Port Security Challenges
Automated cranes and terminal operating systems are essential for the smooth management of megaships. They also are susceptible to hacking, and most are manufactured in China and operated with Chinese software. (See “Smart Ports—Maritime Intelligence’s Blind Spot,” online, December 2024.)
Bad actors could use these systems to hinder commerce, conceal unlawful actions such as smuggling and terrorist exploitation of containerized freight, or shut down a port’s operation entirely in a crisis. The function of automation in alleviating these dangers is paradoxical. Although it improves efficiency and minimizes human error, it fosters reliance on technology that, if compromised, might incapacitate port operations. Cybersecurity is a growing concern because the dependence on automation appears to be growing faster than the tools to protect it are improving.

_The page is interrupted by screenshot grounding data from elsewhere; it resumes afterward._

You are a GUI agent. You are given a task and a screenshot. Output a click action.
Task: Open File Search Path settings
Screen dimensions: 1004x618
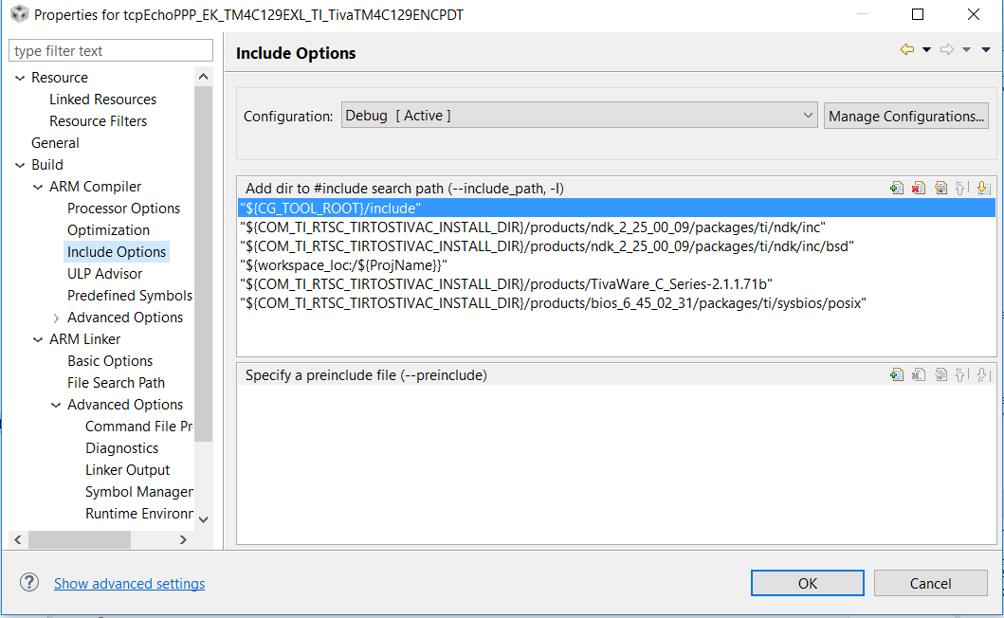point(116,383)
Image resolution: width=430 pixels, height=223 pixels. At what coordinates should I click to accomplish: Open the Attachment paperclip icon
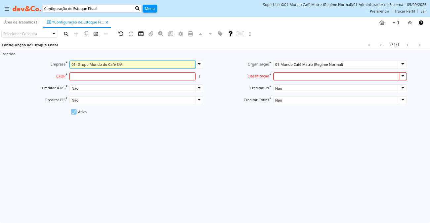(x=151, y=34)
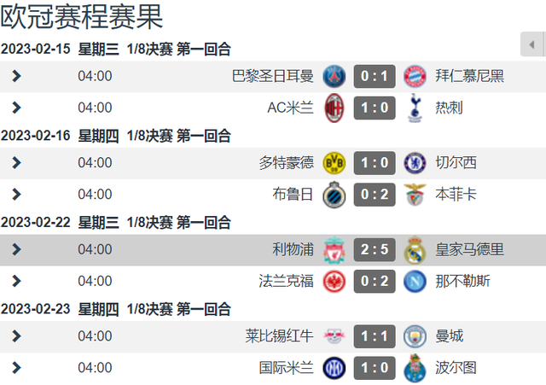Click the AC Milan club crest
The image size is (546, 385).
click(334, 108)
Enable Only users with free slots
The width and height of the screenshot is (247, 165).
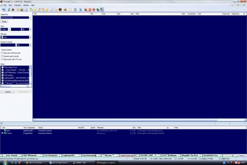pyautogui.click(x=2, y=53)
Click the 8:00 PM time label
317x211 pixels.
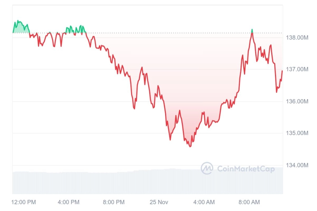click(x=114, y=202)
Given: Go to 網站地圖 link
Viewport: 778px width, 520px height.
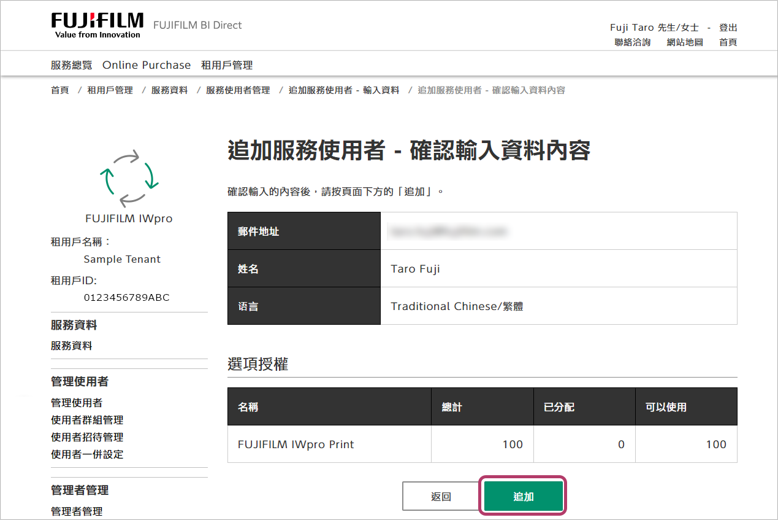Looking at the screenshot, I should tap(685, 42).
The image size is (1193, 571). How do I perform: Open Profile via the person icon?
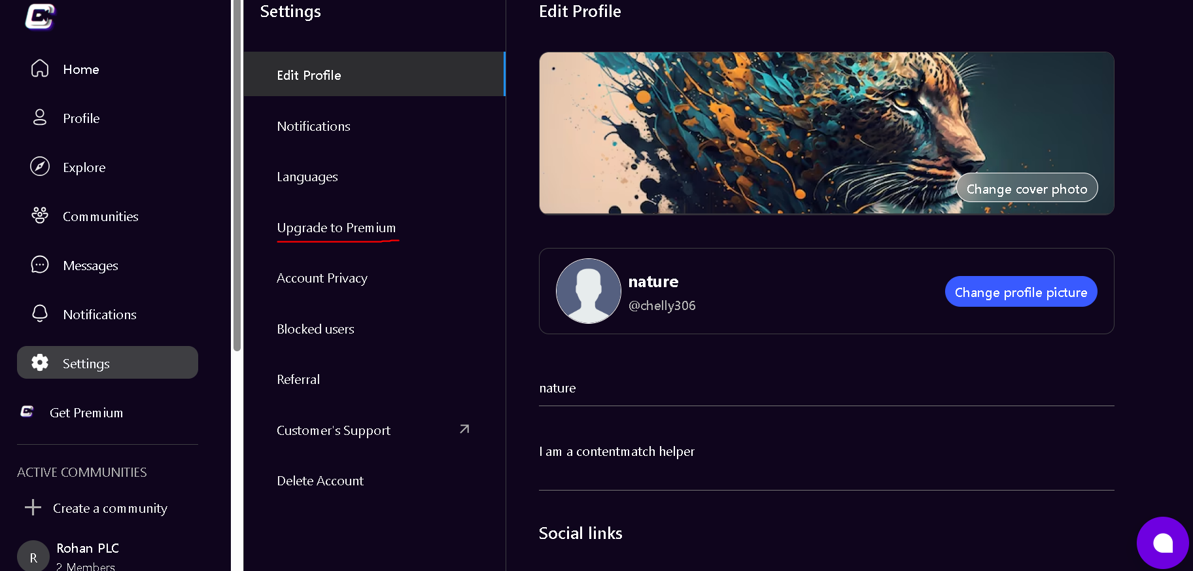pos(40,118)
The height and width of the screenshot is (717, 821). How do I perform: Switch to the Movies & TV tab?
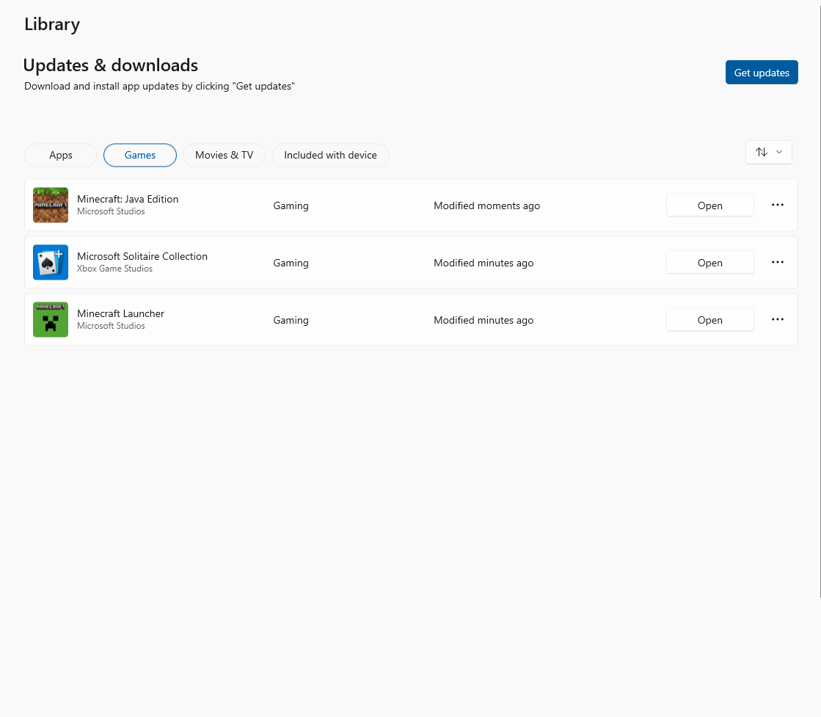[x=224, y=156]
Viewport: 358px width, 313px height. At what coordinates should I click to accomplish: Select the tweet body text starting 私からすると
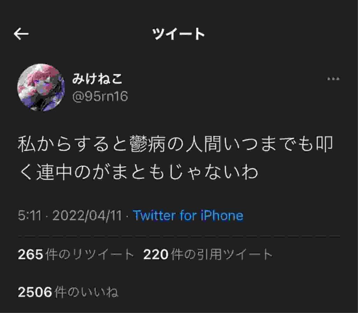click(x=176, y=158)
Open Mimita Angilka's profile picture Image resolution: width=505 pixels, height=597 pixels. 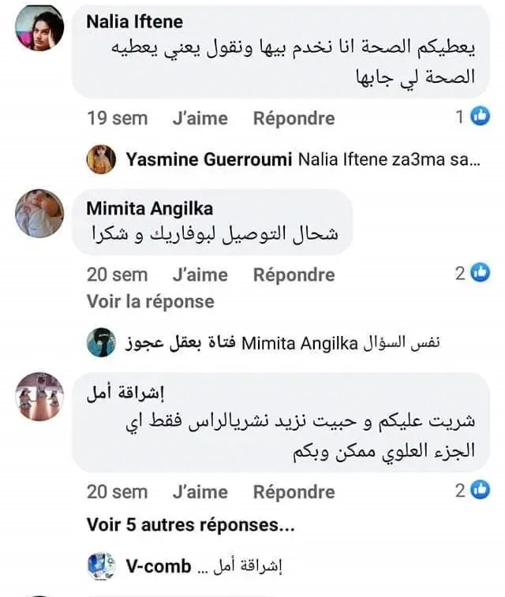pos(39,213)
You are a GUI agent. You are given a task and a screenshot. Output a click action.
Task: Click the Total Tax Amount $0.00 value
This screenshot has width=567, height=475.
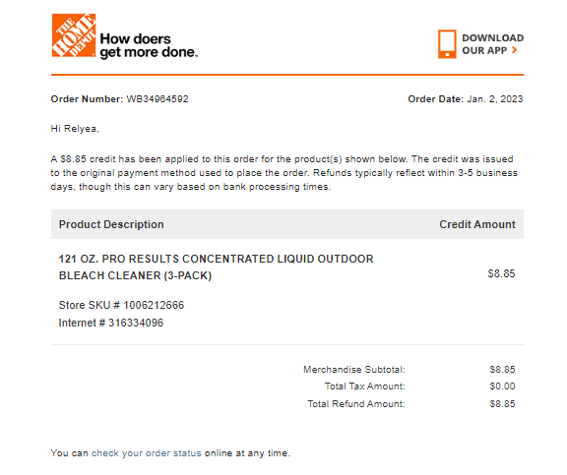point(503,386)
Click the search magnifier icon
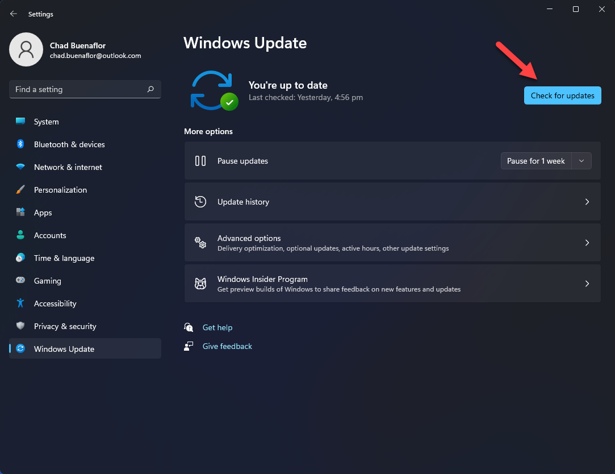 click(150, 89)
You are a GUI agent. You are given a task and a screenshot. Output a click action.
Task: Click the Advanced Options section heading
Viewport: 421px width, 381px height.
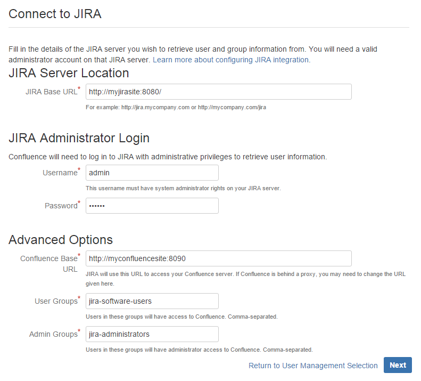(61, 240)
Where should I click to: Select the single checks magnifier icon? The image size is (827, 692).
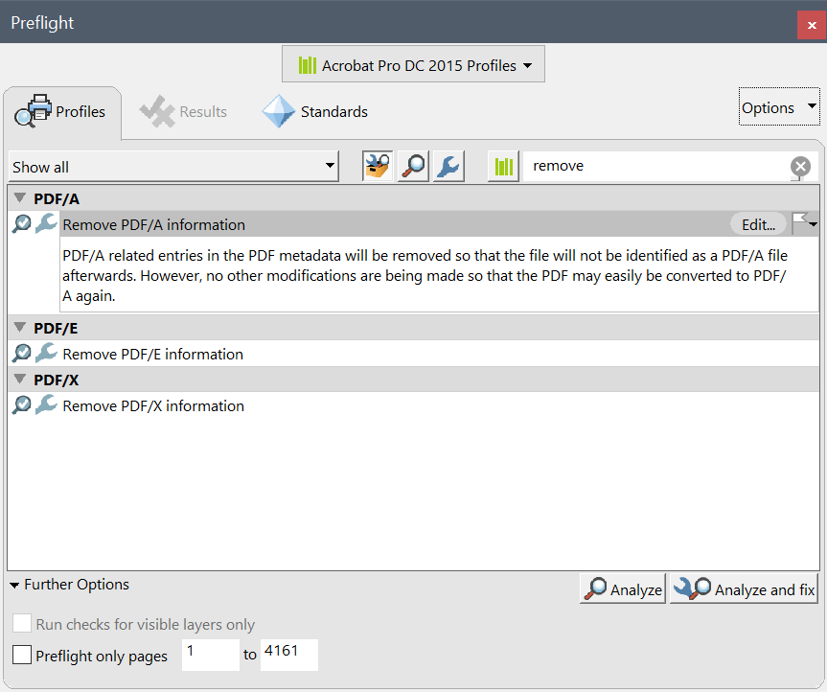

And not only in ports. The ULCVs depend on sophisticated networked automation and digital systems, exposing the ships to cyberattacks that may disrupt operations or be used during conflicts.
Emergency preparedness also must improve. Ports accommodating ULCVs must be prepared to manage anything from unintentional spills to sabotage on a scale potentially larger than anything seen since World War II.
Strategic Implications for the U.S. Navy
The U.S. Navy is a guarantor of global maritime trade, and its logistics enterprise depends to a significant degree on commercial ships. This requires alignment among Navy operations and commercial shipping schedules and port facilities, especially for containerized logistics in humanitarian operations or swift deployments. ULCVs can provide more, but where they can operate is more constrained, putting different operational demands on the Navy.
The risk of economic and strategic consequences from shipping disruptions is only magnified by ULCVs’ vast cargo capacities, underscoring the need for heightened maritime domain awareness. This mission extends beyond direct defense like that afforded by Operation Prosperity Guardian. Initiatives such as “friendshipping,” in which nations collaboratively secure sea lanes, also have an important role as part of cooperative maritime statecraft. Activities such as those performed by the five multinational task forces of Combined Maritime Forces, a 46-nation naval partnership, promote security in the Horn of Africa and Arabian Gulf regions.
In the end, as the volume of goods carried internationally is increasingly concentrated on larger ships that can avail themselves of fewer ports, the strategic and operational challenges for the Navy will change. Cyber and physical risks in those ports will pose direct and indirect threats to the global economy and the U.S. fleet, even as Navy logistics must adapt to the new realities imposed by ultralarge container vessels.